And he explains what it is that God has given us to do, which is the second point, the beauty of work. Paul says to these Christians, I want you to work with your own hands. Now, I don't think Paul is saying that we all have to take up woodworking. I mean, we've got some excellent woodworkers here. This very pulpit lectern that we have is from one of our very own woodworkers.
Paul is talking about being engaged, keeping yourself engaged in your own work. There is something beautiful and noble about someone doing their job well, respectfully and skillfully. I've been blessed to be able to have gone to many countries over the years, and because I often go on holidays to these countries, I can just sit and people watch. And it's been an absolute joy and privilege to be able to sit, you know, on a street corner somewhere or at a café, and just look at people going about their day to day work. There are people emptying bins.
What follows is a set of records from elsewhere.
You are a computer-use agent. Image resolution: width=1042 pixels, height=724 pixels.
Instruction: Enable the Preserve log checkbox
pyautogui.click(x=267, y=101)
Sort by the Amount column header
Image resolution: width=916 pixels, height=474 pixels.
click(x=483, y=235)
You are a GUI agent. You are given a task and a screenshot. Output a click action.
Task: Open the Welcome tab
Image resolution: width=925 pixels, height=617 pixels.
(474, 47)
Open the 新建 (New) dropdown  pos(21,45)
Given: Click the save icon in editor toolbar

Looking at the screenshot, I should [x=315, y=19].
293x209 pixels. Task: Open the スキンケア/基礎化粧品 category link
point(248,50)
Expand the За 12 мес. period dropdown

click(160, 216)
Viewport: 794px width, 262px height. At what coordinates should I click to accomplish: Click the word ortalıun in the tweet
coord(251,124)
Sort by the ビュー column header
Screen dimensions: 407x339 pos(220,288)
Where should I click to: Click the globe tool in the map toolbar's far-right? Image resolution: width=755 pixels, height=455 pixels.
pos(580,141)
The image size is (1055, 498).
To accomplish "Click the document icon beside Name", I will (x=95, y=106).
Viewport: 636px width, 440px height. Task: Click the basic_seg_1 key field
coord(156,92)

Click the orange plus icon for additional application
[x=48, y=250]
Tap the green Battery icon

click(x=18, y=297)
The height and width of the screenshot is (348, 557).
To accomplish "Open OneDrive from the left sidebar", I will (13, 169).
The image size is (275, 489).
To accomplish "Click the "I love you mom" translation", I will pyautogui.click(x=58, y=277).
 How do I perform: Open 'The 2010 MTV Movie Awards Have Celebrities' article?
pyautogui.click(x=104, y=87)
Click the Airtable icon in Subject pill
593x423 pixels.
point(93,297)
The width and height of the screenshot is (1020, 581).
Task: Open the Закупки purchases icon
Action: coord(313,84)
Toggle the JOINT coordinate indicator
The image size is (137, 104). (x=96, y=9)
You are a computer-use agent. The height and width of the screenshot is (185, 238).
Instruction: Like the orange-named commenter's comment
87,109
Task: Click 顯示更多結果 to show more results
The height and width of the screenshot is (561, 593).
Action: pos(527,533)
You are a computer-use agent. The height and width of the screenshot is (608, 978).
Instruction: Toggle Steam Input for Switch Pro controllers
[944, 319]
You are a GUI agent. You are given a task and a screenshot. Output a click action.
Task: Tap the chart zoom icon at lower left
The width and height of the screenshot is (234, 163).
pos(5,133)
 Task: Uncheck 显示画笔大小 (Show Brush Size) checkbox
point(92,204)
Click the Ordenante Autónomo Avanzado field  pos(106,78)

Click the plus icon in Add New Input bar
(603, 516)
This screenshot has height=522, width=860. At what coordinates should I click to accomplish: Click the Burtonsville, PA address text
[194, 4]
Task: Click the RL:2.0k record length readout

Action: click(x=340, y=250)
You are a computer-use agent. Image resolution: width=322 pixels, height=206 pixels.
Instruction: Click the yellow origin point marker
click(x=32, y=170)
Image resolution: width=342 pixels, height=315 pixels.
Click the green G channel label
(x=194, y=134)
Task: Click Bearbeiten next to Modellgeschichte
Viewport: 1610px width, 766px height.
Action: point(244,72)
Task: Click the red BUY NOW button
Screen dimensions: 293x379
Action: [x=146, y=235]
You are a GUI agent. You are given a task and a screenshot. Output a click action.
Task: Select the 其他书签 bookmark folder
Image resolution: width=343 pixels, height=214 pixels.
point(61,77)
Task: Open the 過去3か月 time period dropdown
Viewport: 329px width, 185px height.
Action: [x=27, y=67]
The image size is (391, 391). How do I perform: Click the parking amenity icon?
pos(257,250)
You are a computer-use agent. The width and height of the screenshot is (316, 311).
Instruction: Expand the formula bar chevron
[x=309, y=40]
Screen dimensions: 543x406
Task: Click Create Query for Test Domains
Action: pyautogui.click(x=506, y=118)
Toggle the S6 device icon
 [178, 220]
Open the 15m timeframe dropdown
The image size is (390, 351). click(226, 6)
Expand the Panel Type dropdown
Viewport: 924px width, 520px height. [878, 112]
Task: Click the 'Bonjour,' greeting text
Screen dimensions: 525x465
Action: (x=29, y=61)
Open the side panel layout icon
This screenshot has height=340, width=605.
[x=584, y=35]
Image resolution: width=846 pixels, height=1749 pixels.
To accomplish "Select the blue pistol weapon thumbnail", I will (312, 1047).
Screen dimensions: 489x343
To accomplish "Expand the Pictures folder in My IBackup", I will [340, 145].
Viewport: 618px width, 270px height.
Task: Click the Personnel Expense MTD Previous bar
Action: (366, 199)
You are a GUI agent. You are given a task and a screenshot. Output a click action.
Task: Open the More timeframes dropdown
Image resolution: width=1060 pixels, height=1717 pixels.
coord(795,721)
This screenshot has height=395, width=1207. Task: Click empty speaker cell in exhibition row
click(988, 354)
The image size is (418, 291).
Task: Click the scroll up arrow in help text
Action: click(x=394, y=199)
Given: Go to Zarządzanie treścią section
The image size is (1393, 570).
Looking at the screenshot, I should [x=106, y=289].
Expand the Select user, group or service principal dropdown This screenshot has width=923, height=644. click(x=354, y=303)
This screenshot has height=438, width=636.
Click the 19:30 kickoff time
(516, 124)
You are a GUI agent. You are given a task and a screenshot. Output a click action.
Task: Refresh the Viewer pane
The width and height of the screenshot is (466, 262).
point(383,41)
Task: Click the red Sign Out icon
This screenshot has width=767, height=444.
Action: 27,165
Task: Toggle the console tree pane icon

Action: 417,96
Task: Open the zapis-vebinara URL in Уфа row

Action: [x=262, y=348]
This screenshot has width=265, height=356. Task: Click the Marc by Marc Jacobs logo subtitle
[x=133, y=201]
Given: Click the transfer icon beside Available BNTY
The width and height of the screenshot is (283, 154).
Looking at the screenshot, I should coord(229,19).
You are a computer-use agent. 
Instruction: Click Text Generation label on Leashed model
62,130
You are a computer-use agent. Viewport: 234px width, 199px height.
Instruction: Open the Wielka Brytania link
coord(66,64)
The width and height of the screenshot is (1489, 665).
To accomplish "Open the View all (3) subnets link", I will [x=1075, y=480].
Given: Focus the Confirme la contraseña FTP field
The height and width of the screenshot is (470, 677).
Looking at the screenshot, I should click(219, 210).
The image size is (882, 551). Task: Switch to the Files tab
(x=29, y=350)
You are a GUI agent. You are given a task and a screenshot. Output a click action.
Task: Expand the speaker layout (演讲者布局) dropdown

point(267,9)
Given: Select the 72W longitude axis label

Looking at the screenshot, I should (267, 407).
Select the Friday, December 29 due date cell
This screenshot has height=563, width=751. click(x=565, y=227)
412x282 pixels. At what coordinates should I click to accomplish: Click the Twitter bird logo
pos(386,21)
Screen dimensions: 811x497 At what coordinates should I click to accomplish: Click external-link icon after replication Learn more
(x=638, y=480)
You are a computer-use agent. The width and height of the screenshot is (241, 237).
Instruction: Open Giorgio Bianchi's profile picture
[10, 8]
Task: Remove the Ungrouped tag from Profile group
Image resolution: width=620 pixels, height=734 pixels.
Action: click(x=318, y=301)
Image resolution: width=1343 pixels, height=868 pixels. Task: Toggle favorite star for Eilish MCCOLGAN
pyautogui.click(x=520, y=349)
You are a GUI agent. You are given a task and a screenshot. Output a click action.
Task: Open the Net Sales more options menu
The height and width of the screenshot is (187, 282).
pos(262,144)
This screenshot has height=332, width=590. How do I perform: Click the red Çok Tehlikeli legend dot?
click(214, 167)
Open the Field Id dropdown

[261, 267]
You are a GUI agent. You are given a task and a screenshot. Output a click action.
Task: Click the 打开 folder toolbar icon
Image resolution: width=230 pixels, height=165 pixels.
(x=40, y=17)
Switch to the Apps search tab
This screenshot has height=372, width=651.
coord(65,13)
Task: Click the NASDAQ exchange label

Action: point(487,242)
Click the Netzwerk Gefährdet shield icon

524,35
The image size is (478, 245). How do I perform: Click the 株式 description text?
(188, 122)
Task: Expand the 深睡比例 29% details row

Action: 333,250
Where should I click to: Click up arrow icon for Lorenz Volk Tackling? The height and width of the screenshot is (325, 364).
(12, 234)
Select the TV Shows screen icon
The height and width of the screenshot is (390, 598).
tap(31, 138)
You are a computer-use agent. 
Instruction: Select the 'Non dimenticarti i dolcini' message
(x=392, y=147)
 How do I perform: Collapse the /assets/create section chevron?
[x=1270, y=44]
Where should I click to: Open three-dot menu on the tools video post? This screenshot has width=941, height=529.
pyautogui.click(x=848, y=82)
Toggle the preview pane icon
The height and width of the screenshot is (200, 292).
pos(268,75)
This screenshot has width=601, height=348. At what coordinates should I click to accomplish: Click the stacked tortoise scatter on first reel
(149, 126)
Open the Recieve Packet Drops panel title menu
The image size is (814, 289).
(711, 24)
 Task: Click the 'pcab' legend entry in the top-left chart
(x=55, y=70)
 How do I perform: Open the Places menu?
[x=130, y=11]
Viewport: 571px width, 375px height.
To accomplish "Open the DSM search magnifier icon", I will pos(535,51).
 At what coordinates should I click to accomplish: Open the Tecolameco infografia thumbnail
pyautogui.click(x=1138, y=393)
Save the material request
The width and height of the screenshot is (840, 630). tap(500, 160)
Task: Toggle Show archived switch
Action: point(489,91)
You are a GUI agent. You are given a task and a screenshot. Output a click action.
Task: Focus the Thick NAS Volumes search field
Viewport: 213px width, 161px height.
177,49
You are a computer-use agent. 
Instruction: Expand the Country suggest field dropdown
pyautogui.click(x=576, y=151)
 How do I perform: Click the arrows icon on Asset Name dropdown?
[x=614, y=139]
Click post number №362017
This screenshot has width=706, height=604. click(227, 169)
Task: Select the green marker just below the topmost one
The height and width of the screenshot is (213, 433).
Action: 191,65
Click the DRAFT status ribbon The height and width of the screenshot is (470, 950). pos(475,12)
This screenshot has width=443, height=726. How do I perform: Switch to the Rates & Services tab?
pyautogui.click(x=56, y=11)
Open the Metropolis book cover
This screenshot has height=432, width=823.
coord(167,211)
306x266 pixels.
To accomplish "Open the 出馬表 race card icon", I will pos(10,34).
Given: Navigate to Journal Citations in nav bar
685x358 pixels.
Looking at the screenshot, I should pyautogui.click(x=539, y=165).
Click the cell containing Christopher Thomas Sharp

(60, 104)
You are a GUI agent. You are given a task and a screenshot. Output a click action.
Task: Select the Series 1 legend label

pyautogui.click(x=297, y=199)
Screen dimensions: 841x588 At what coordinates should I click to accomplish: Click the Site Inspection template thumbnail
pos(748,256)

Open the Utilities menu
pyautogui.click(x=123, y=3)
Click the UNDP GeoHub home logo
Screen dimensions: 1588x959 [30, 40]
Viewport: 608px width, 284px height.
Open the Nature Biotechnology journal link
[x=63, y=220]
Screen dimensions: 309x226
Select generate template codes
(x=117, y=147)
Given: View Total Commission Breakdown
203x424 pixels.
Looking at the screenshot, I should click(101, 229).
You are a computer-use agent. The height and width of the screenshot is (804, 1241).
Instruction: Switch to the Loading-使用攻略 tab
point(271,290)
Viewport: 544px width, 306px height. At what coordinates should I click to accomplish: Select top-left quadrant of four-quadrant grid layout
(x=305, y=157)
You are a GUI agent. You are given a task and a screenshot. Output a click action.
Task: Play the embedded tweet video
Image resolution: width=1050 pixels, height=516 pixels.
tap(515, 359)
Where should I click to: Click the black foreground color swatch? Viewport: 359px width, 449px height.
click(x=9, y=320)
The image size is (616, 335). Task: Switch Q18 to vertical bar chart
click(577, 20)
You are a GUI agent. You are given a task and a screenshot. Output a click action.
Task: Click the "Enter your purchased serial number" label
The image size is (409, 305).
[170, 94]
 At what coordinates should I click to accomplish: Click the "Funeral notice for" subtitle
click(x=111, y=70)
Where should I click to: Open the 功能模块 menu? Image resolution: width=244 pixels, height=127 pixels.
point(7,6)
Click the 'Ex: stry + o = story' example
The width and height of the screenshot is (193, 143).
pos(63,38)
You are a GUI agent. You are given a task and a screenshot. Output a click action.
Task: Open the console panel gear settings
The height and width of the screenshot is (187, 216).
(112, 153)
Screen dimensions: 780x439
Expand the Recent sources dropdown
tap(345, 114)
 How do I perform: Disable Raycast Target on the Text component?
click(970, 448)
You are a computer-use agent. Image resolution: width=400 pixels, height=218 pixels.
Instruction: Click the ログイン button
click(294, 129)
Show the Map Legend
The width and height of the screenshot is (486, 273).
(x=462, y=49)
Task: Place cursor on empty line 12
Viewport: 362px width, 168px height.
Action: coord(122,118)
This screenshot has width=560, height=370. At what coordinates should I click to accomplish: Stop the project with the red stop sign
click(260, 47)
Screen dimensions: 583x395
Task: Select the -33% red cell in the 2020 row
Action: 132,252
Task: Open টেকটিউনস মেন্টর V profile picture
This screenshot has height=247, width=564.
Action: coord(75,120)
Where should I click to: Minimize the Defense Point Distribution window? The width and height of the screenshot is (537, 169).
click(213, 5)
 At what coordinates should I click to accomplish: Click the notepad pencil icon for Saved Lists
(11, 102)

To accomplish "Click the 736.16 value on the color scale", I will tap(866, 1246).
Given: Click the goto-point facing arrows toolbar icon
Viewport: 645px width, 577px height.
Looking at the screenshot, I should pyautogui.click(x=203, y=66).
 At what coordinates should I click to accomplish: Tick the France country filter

There are people sweeping the sidewalks. There are people folding little wontons that they're gonna put in my soup that I'm waiting for. And it is a joy to watch them do that well. There's something dignified about that sort of work. One of the great deceptions of our age is to think that secular work, meaning work that is not what I do, preaching and teaching and churchy stuff, secular work, the everyday stuff, is somehow unimportant.
It's somehow less. It is less valuable to God and to the church. Some Christians feel that if they aren't making a living by opening their mouth for God, their work is not important. But God has a contrary opinion to that. He values honest work.
Regardless of how tedious, how monotonous, or how secular that work may appear. In fact, in the second letter that Paul writes to the Thessalonian church, probably because they didn't listen to the first letter, Paul commands in two Thessalonians chapter three that the busybodies of the church should stop being busybodies and rather work in quietness and eat their bread. Work in quietness and eat their bread. In other words, busybodies, getting involved in everyone else's business, get involved in your own business and enjoy the fruit of that work, eating your own meal. The things that you can provide for yourself. We prayed for him this morning, Max.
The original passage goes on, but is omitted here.